Friday, April 29, 2011

Wisconsin nuclear plant on the auction block

Reuters: Wisconsin nuclear plant on the auction block
Reuters) - One of America's oldest nuclear power plants is up for sale.

Dominion Resources said on Thursday it wants to sell its Kewaunee Power Station north of Manitowoc, Wisconsin.

The Virginia-based power producer did not say what it expected the plant to fetch in the current marketplace, where the ongoing crisis in Japan has fanned fears of the risks associated with nuclear technology.

Dominion bought the 38-year-old plant in 2005 for $220 million as the first step in what it hoped would be an expansion into the Midwest. But the company was outbid by rivals when other plants in the region came on the auction block.

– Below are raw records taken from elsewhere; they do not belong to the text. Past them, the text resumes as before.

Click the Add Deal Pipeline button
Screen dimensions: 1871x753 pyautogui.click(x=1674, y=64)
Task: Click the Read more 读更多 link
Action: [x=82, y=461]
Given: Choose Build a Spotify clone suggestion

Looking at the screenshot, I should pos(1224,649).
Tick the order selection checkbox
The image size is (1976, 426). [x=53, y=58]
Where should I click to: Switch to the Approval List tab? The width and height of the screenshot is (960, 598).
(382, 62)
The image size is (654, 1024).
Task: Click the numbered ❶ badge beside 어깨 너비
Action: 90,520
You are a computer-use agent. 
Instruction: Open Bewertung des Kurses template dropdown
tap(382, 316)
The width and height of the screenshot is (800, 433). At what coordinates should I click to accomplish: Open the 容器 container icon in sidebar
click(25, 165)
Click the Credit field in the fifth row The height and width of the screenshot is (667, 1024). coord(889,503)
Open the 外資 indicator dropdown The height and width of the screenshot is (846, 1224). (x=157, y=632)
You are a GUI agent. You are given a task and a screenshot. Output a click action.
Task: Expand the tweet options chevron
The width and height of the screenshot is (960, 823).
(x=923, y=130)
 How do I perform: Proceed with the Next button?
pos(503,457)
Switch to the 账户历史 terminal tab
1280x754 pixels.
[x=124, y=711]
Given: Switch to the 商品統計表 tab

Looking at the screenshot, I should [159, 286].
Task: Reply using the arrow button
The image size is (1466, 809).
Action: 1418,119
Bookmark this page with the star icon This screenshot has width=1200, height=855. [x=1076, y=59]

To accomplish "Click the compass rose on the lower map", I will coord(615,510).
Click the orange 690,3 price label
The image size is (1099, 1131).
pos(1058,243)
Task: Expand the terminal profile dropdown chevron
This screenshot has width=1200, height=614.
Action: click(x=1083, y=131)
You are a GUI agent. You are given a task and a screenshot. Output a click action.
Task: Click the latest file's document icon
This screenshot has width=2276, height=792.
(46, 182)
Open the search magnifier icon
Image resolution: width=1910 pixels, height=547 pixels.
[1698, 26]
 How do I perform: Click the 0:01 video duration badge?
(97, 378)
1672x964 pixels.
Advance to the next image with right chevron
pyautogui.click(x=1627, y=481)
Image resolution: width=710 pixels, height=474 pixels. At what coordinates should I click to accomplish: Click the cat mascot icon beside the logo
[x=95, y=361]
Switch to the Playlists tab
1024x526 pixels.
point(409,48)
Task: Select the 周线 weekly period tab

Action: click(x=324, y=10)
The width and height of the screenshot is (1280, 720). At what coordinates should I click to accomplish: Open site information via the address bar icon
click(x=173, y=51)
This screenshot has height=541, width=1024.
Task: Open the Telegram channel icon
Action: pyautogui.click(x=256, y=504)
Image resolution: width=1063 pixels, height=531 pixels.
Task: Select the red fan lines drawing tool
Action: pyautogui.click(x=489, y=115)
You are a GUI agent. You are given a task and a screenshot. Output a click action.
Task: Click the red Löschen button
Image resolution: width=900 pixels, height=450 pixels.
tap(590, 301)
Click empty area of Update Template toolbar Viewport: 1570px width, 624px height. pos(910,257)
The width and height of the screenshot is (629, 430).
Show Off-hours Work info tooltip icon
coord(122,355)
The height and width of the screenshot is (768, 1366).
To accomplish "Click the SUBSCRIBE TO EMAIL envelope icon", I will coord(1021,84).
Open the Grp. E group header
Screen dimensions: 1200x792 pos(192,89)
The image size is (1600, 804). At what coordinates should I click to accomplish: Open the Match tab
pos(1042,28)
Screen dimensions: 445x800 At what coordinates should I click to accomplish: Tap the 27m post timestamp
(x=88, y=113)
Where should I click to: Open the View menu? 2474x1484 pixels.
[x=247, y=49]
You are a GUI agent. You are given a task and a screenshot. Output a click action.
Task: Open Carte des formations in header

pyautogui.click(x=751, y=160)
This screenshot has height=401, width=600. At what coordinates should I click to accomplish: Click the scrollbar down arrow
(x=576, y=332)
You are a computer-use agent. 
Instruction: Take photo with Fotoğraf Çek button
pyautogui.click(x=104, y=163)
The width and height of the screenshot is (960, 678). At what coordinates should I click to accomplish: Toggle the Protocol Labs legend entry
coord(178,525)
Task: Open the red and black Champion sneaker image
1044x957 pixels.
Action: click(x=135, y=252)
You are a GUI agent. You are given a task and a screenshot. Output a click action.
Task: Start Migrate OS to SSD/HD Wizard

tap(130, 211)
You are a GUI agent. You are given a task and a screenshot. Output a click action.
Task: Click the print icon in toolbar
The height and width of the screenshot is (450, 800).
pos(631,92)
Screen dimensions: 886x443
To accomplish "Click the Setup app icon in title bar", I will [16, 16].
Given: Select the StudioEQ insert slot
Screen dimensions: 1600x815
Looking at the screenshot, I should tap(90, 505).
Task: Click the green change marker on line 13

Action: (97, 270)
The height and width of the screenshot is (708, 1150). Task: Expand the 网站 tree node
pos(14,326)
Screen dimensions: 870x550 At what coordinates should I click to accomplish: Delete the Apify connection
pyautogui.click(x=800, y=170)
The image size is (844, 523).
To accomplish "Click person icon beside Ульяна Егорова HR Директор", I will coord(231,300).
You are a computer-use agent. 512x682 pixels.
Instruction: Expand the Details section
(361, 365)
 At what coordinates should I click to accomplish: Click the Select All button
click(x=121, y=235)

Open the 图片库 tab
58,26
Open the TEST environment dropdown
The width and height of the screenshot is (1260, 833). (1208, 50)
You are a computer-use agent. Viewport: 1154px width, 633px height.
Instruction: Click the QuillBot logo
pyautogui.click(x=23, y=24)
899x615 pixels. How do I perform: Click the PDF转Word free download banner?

Its CEO Tom Farrell said Thursday that "without the other units, the strategic rationale to continue to own Kewaunee is diminished, and we believe it is time to pursue a sale."

Kewaunee, located on the shores of Lake Michigan near Door County, a region often referred to as the Cape Cod of the Midwest, was originally licensed in 1973.

Earlier this year, it received a 20-year license renewal from the U.S. Nuclear Regulatory Commission in February.

Last August, months before the earthquake and tsunami in Japan crippled the Fukushima Dai-ichi plant in Japan, the NRC published a report on the risk posed by earthquakes to the country's 104 nuclear power plants.

The commission said Kewaunee had a 1-in-83,333 chance each year of suffering the kind of seismic-triggered damage to its reactor core that caused the explosion at the Fukushima Dai-ichi and released radioactive contaminants into the atmosphere.

Fifty-six of the 104 nuclear reactors in the United States were ranked at greater risk than Kewaunee for earthquake-related damage to their nuclear cores, according to the NRC, and 47 were deemed at less risk.